(error 98) due to "invalid device function" for a very simple templated kernel example

Hi,

I’ve got a type with a few template parameters to specialize its implementation for some different options. The code below compiles without error (MSVC 19.24.28314.0 and CUDA 11.0.16 on Windows 10),

#include <stdio.h>

enum class Shape { Triangle, Quadrilateral, Tetrahedron, Hexahedron };

template < Shape s, int p >
class Element;

template < int p >
struct Element < Shape::Triangle, p > {
  static constexpr int dofs = (p + 1) * (p + 2) / 2;
  int ids[dofs];
};

template < typename T > 
__global__
void gpu_kernel() {
  printf("gpu: %d\n", int(sizeof(T)));
}

template < typename T >
void cpu_kernel() {
  printf("cpu: %d\n", int(sizeof(T)));
}

int main() {

  // Element< Shape::Triangle, 2 > a;  <----
  cpu_kernel<Element<Shape::Triangle, 2>>();
  gpu_kernel<Element<Shape::Triangle, 2>><<<1,1>>>();

  return 0;

}

but produces unusual output (gpu output missing, GTX 1080ti w/ compute_61,code=sm_61):

$ ./main.exe
cpu: 24

Running it through cuda-memcheck reveals an error:

$ cuda-memcheck.exe main.exe 
========= CUDA-MEMCHECK
cpu: 24
========= Program hit cudaErrorInvalidDeviceFunction (error 98) due to "invalid device function" on CUDA API call to cudaLaunchKernel.
=========     Saved host backtrace up to driver entry point at error
=========     Host Frame:C:\WINDOWS\system32\DriverStore\FileRepository\nv_dispui.inf_amd64_5ae9cabd19b3b3c7\nvcuda64.dll (cuProfilerStop + 0x8ff3e) [0x2ad53e]
=========     Host Frame:C:\WINDOWS\system32\DriverStore\FileRepository\nv_dispui.inf_amd64_5ae9cabd19b3b3c7\nvcuda64.dll (cuProfilerStop + 0x928e3) [0x2afee3]
=========     Host Frame:C:\WINDOWS\system32\DriverStore\FileRepository\nv_dispui.inf_amd64_5ae9cabd19b3b3c7\nvcuda64.dll [0x86ebe]
=========     Host Frame:C:\WINDOWS\system32\DriverStore\FileRepository\nv_dispui.inf_amd64_5ae9cabd19b3b3c7\nvcuda64.dll (cuProfilerStop + 0x113e8a) [0x33148a]
=========     Host Frame:C:\WINDOWS\system32\DriverStore\FileRepository\nv_dispui.inf_amd64_5ae9cabd19b3b3c7\nvcuda64.dll (cuProfilerStop + 0x12c212) [0x349812]
========= ERROR SUMMARY: 1 error

However, if I uncomment the indicated line in main() (Element< Shape::Triangle, 2 > a), then everything works again:

$ cuda-memcheck.exe main.exe 
========= CUDA-MEMCHECK
cpu: 24
gpu: 24
========= ERROR SUMMARY: 0 errors

Is the call to gpu_kernel<Element<Shape::Triangle,2>>() not instantiating the kernel template? It seems to have something to do with the existence of a partial specialization on Element too.

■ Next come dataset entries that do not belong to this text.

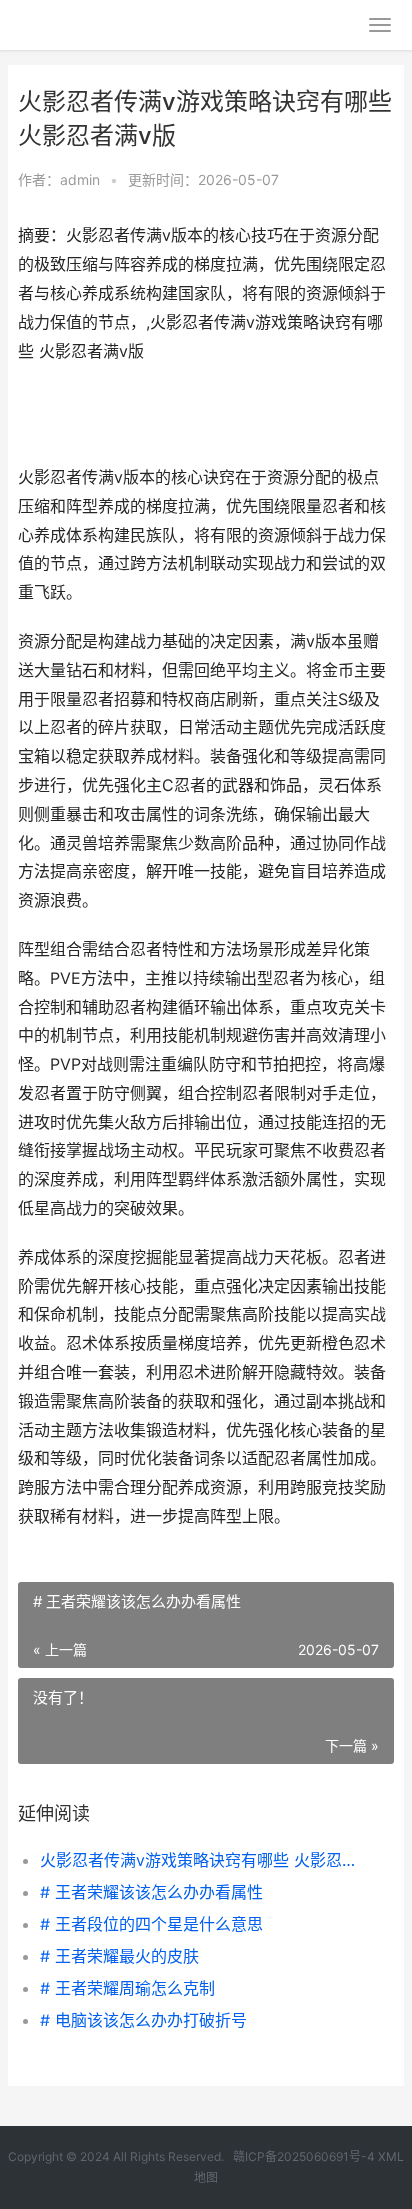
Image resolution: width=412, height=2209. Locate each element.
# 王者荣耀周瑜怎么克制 (127, 1988)
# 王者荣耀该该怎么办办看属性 (151, 1892)
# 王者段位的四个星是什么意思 (151, 1924)
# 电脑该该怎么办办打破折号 (143, 2020)
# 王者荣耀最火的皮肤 (119, 1956)
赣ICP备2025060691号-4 (304, 2156)
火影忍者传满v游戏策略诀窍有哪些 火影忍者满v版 (199, 1860)
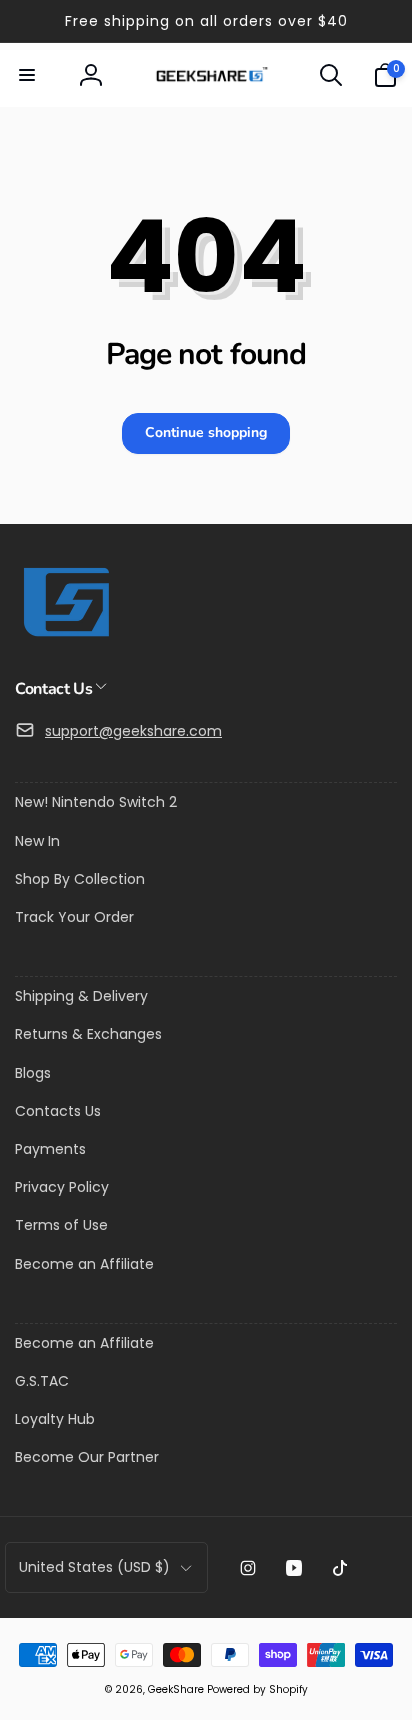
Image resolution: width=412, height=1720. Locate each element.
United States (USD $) (94, 1567)
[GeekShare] (65, 635)
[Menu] (27, 75)
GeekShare (176, 1689)
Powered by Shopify (257, 1689)
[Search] (331, 75)
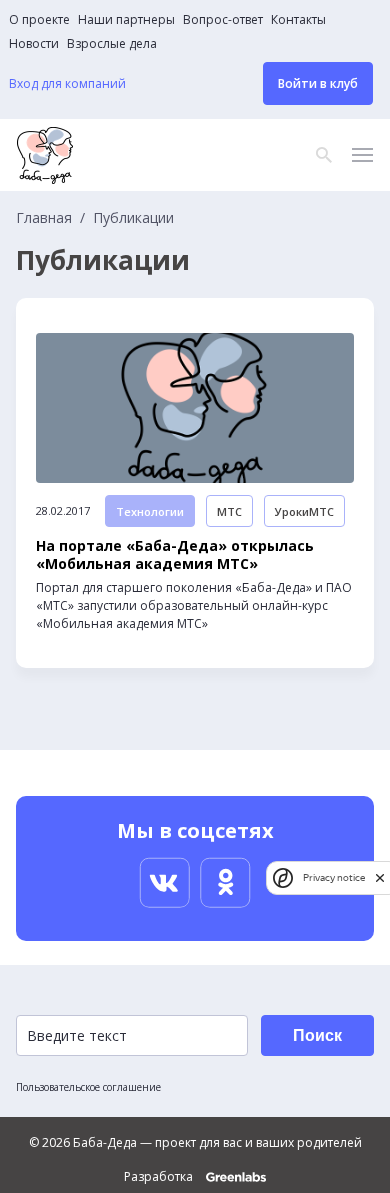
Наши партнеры (126, 20)
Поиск (317, 1035)
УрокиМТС (304, 511)
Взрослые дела (112, 44)
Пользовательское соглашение (88, 1087)
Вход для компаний (67, 84)
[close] (380, 877)
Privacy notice (334, 877)
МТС (229, 511)
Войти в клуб (318, 83)
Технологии (150, 511)
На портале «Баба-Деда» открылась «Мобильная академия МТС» (175, 555)
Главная (44, 218)
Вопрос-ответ (223, 20)
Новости (34, 44)
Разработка (160, 1177)
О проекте (39, 20)
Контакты (298, 20)
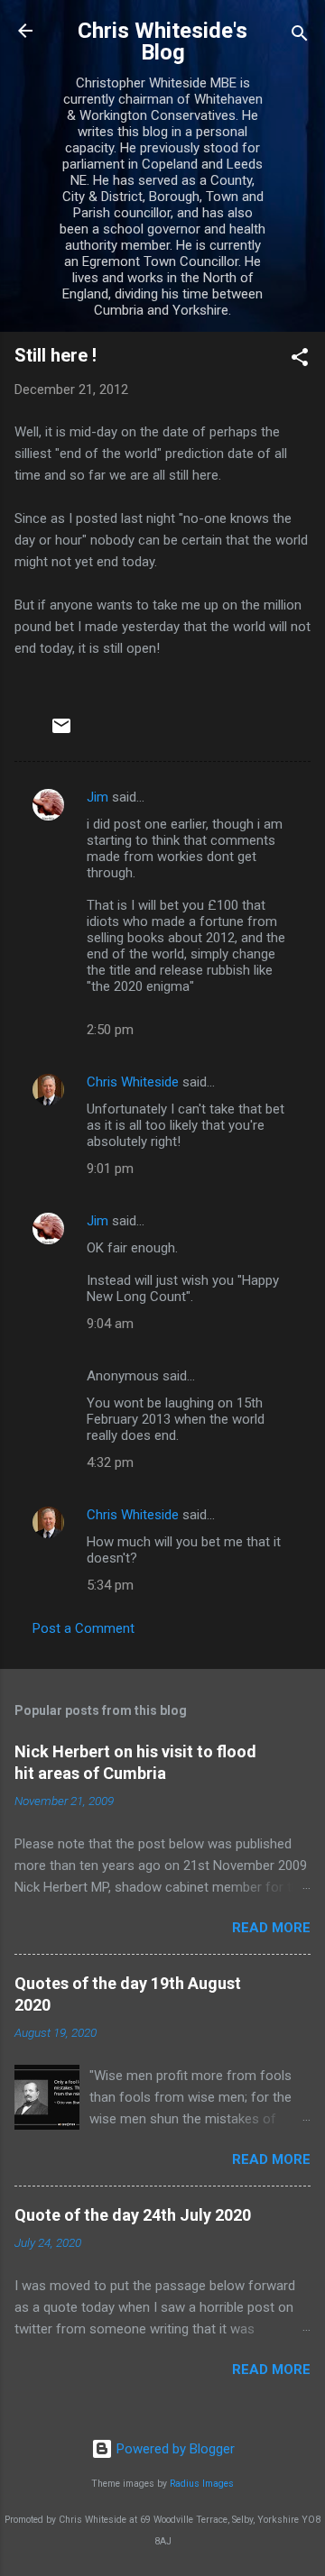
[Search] (300, 36)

Try placing a “cudaDeviceSynchronize();” just below the kernel launch.

See the bit about output flushing here:
https://docs.nvidia.com/cuda/cuda-c-programming-guide/index.html#limitations

If you start to print a lot of things from kernels you will probably face this other limitation:
https://docs.nvidia.com/cuda/cuda-c-programming-guide/index.html#associated-host-side-api

Weird things happen when the printf buffer is filled. Just giving you a heads up because I have been there puzzled about missing output from printf.

Raul,

Thanks for the input but I think you misunderstand my problem. The gpu kernel is never even launching, so the print buffer isn’t being filled. Adding cudaDeviceSynchronize() does not change the outcome.

To reiterate, the problem is that if main is defined as

int main() {
  cpu_kernel<Element<Shape::Triangle, 2>>();
  gpu_kernel<Element<Shape::Triangle, 2>><<<1,1>>>();
  cudaDeviceSynchronize();
}

The gpu kernel never executes at all, citing the error :
“Program hit cudaErrorInvalidDeviceFunction (error 98) due to “invalid device function” on CUDA API call to cudaLaunchKernel.”, which is usually explained by the wrong choice of compute capability (which is not the case here).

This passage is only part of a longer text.